「姿」

白川静『常用字解』
「形声。音符は次。次は人が口を開いて嘆く形。次と口(ᆸで、祝詞を入れる器の形)とを組み合わせた咨シは、祝詞を唱え、嘆き申して神に訴えることをいう。そのようななげき悲しむ女の“すがた” を姿という」

[考察]
次が口を開いて嘆くことならば、姿は「嘆き悲しむ女のすがた」としても違和感はないが、咨(祝詞を唱え、嘆き申して神に訴える)を媒介させるのはどういうわけか。姿は神に訴えて嘆き悲しむ女のすがたの意味だというのだろうか。それなら字源は「咨の省略形+女」の会意となりそうなもの。
しかし次に「嘆き悲しむ」という意味もないし、姿に「嘆き悲しむ女のすがた」という意味もない。
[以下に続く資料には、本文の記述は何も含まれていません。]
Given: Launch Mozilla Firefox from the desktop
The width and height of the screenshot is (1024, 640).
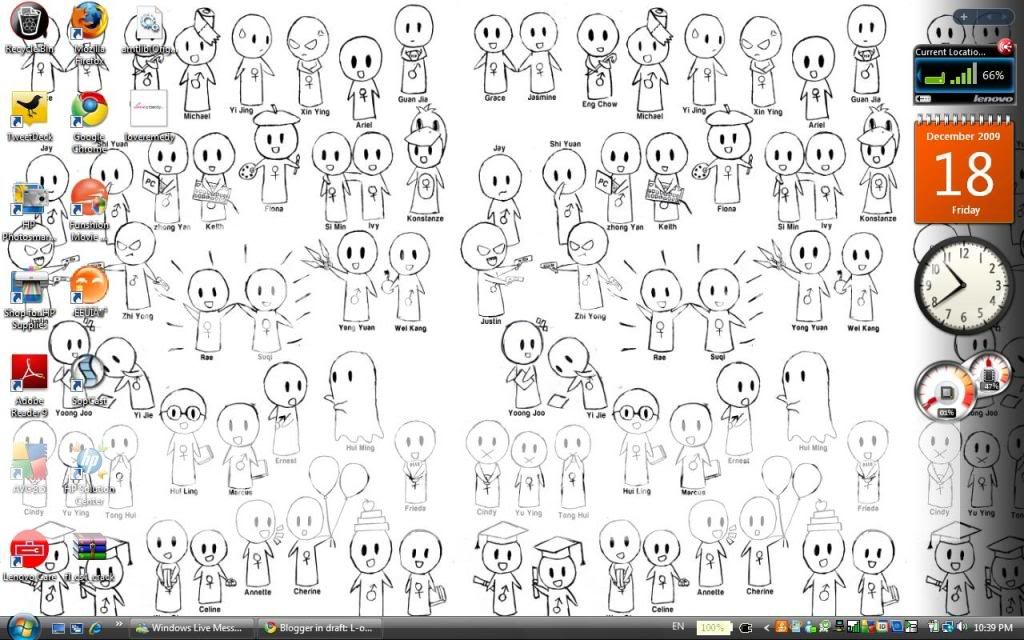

これは字形の解釈に過ぎない。図形的解釈と意味を混同するのが白川漢字学説の特徴である。
意味とは「言葉の意味」であって字形から出てくるものではない。言葉が使われる文脈から出るものである。姿は古典で次の用例がある。
 原文:瓌姿瑋態 不可勝贊
 訓読:瓌姿カイシ瑋態イタイ 勝(あ)げて賛(ほ)むべからず
 翻訳:彼女の美しい姿態は どんなにほめてもほめきれない――『文選』宋玉・神女賦

姿は人の美しく整ったすがたや形の意味で使われている。これから、顔や体のありさま、また物のすがたや様子の意味に展開する。これを古典漢語ではtsier(呉音・漢音でシ)という。これを代替する視覚記号として考案されたのが姿である。
姿は「次(音・イメージ記号)+女(限定符号)」と解析する。次は「つぎつぎに並ぶ」というイメージがある(728「次」を見よ)。このイメージは「等間隔にきちんと並んでそろう」「きちんと整う」というイメージに展開する。女は女に関わることを示す限定符号。限定符号の役割は範疇や意味領域を示すほかに、図形的意匠(意味を暗示させるための図案・デザイン)を作るため具体的場面・情景を設定する働きがある。姿は女が身形をきちんと整える情景を設定する。この図形的意匠によって上記の意味をもつtsierを表記するのである。